12 Apr 2016
Citizenship loss provisions need expansion to counter terrorist threat
By Jacinta Carroll and Anthony Bergin
On Friday The Australian’s Paul Maley wrote that a new body established to revoke the citizenship of Australian terrorists will face challenges as it begins (“Citizenship strike on 100 jihadis”).
Last December, Australia joined several countries, including New Zealand, Britain and Canada, to strip citizenship on counter-terrorism grounds.
The Citizenship Loss Board is racing against time to revoke citizenship of a number of high priority cases of Australians known to be actively supporting terrorism.
The board has a delicate balancing act: ensuring it meets the high threshold required by the legislative test, while seeking to stop the return to Australia of citizens who may be intending to undertake terrorist activities here.
Many in the community would be unforgiving if a dual national, known by agencies to be involved in terrorism, was later implicated in a terrorist act on Australian soil.
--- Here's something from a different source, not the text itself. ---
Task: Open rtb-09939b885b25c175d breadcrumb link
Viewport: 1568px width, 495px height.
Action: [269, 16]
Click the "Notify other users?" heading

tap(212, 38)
The British experience tells us to expect lengthy challenges once Australia starts to use this power. And there’s the added complication of what to do if the individual rescinds their second citizenship before the Australian cancellation is invoked.
Minister Peter Dutton has informed The Australian that more than 100 Australians could potentially be subject to citizenship cancellation: more than 110 were known to be working with terrorist groups in the Middle East.
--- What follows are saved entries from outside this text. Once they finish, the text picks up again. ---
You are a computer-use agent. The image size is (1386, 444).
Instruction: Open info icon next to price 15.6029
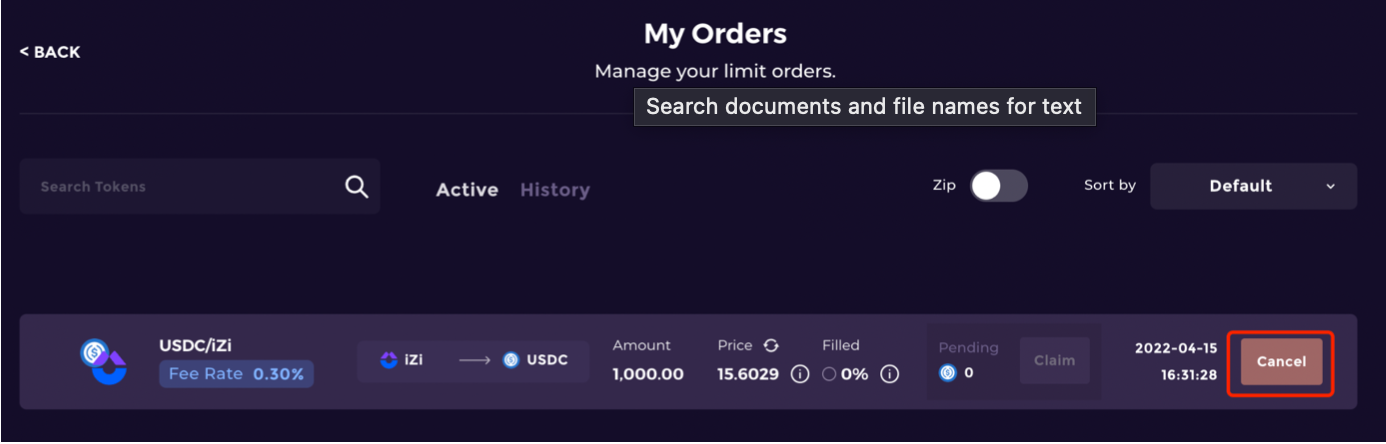[x=799, y=374]
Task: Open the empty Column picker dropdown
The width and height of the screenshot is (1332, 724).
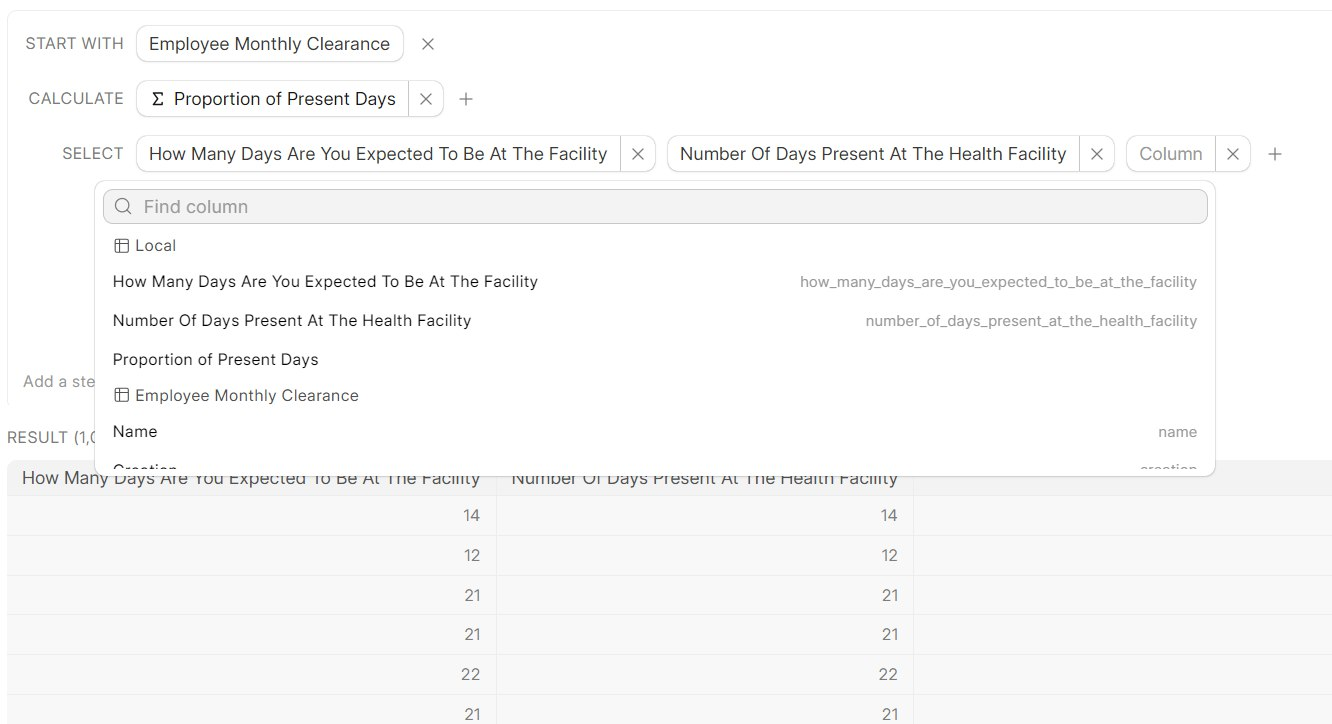Action: [1168, 153]
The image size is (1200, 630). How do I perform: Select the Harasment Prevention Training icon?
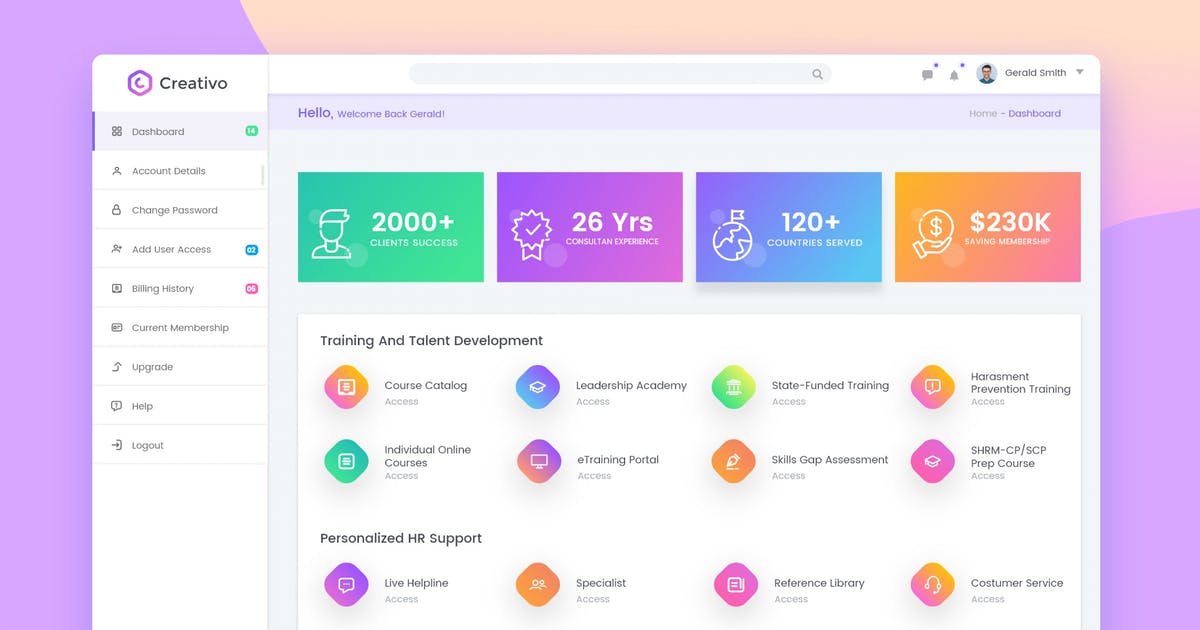point(931,385)
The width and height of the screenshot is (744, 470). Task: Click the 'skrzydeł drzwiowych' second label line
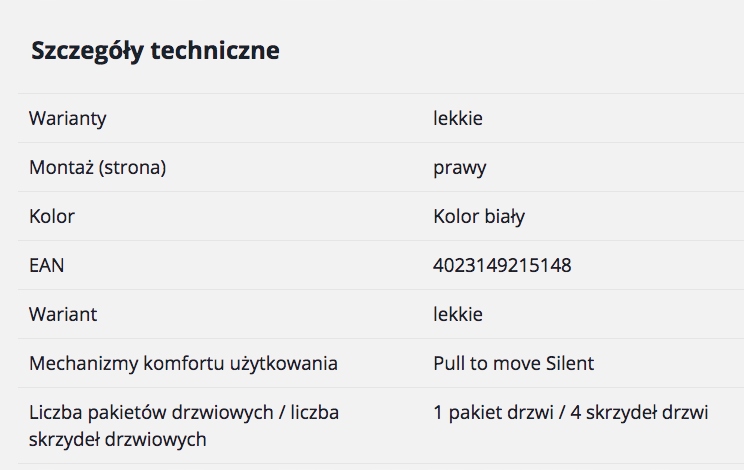tap(117, 438)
But that’s only part of the story. ASIO’s Director-General Duncan Lewis said in February that around 200 people in Australia were actively supporting terrorism, including a number whose actions were considered so serious their passports had been cancelled to prevent travelling overseas to undertake terrorist acts.
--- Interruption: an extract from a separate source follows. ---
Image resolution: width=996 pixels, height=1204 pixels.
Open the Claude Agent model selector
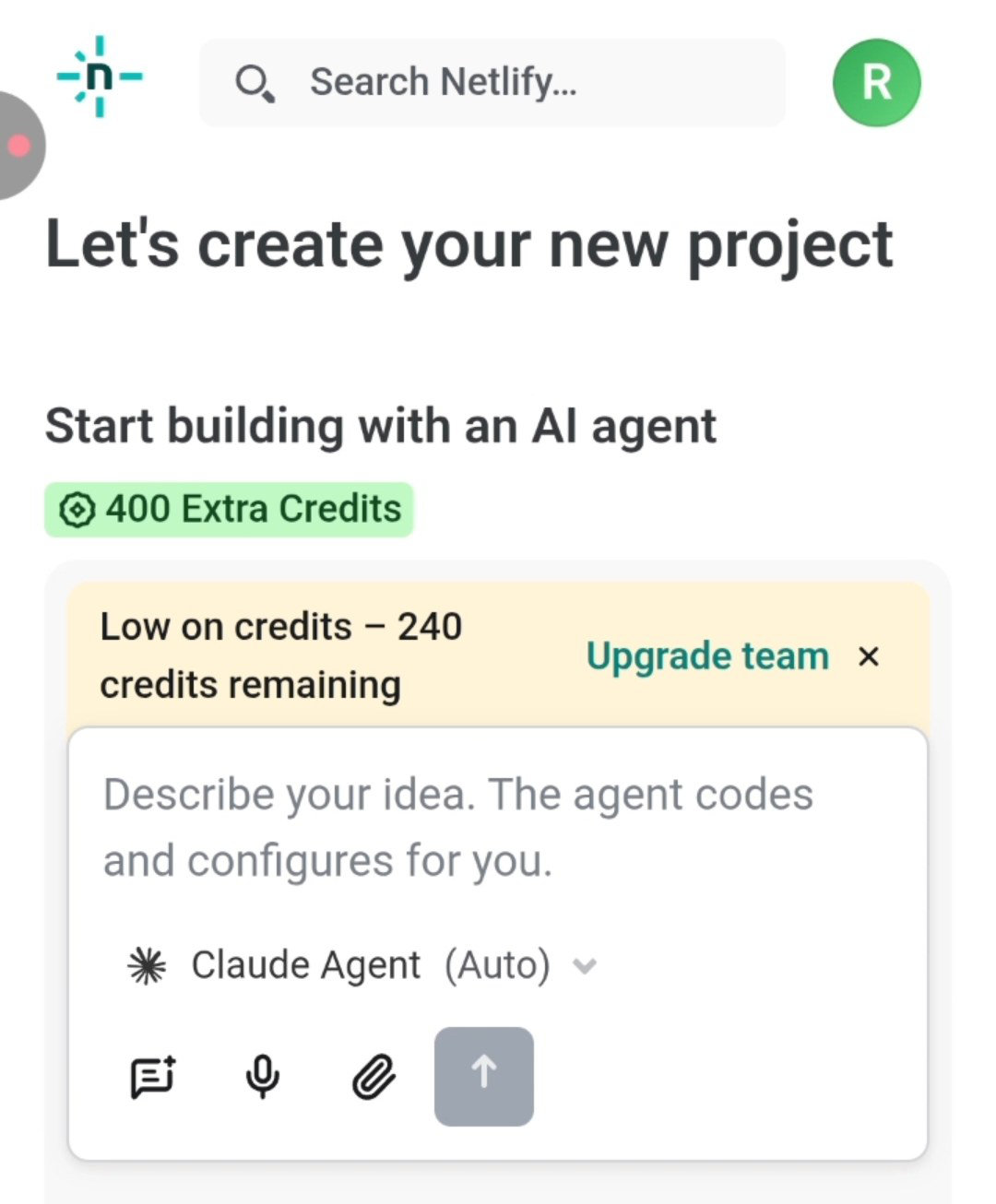coord(362,966)
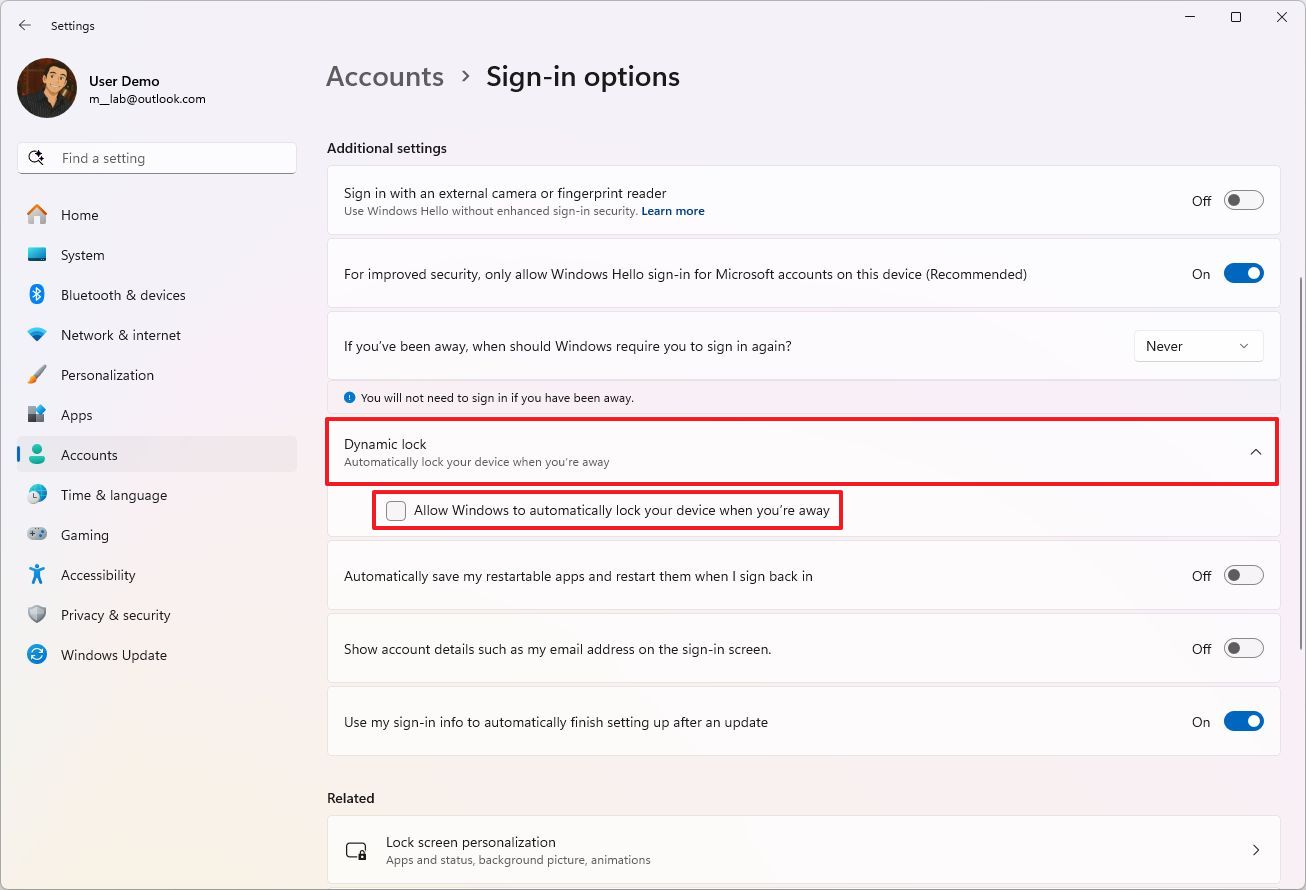
Task: Open Network & internet settings
Action: pyautogui.click(x=120, y=334)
An existing terrorism conviction, carrying a sentence of six years imprisonment, is required for citizenship cancellation of those in Australia. That’s a much higher threshold than that of those overseas.
This means that, within Australia, citizenship cancellation will serve as a further punishment for convicted criminals, but will have no place in disrupting plots. The expanded application of an existing power in the Citizenship Act is the type of action governments are expected to take to protect the public.
But this will still only have an impact on a relatively small number of people: some Australian terrorists, at home and abroad, are solely Australian nationals. They’re exempt from the new provisions for citizenship cancellation.
The Citizenship Act amendments last year only ever envisaged dual nationals: our international obligations mean we’re unable to render a person stateless.
But fellow common law countries do have provision to revoke the citizenship of “naturalised” citizens. In engaging in terrorism, the individual has betrayed the pledge of allegiance made when they voluntarily become citizens: our recent amendment act is notably subtitled “Allegiance to Australia”.
Enacting the power to deprive a naturalised British citizen of their citizenship, even if it renders them stateless, doesn’t breach Britain’s obligations under the UN 1961 Convention on Statelessness.
That’s because Britain added a reservation to the Convention when it ratified it that allows the UK to retain the right to deprive naturalised persons of their British nationality and leave them stateless in circumstances when someone had conducted themselves in a manner “seriously prejudicial to the vital interests of Her Britannic Majesty”.
Unfortunately, when Australia ratified the Convention in 1973, we didn’t add such a reservation and it was only possible to do so at the time of acceding to the treaty.
If we weren’t to breach our international obligations in relation to statelessness, then we could withdraw from the convention and at the same time “re-accede” with a late reservation, along the lines of Britain’s.
This would put us in a stronger legal position to tackle the other half of our homegrown terrorism problem. We could consider confining this power to a specified higher threshold including perhaps applying to those citizens absent for a set period — such as six months or more. This would send a message to those that might be considering joining the ranks of wannabe homegrown jihadists.
The Turnbull government is right to examine how it can best use all the tools in the kit to protect Australians from terrorism. This requires not being risk averse when it comes to pushing the legal frontiers to safeguard Australia from terrorism, especially in cases where Australian-only citizens have conducted themselves in a manner that clearly threatens domestic security. Revoking citizenship of dual national terrorists is an important step in the right direction.
But it’s only the start. As we wait to see how effective this power is, we also need to maintain focus on other mechanisms to counter the terrorist threat.
Jacinta Carroll is head, Counter-terrorism Policy Centre, Australian Strategic Policy Institute. Anthony Bergin is deputy director at ASPI.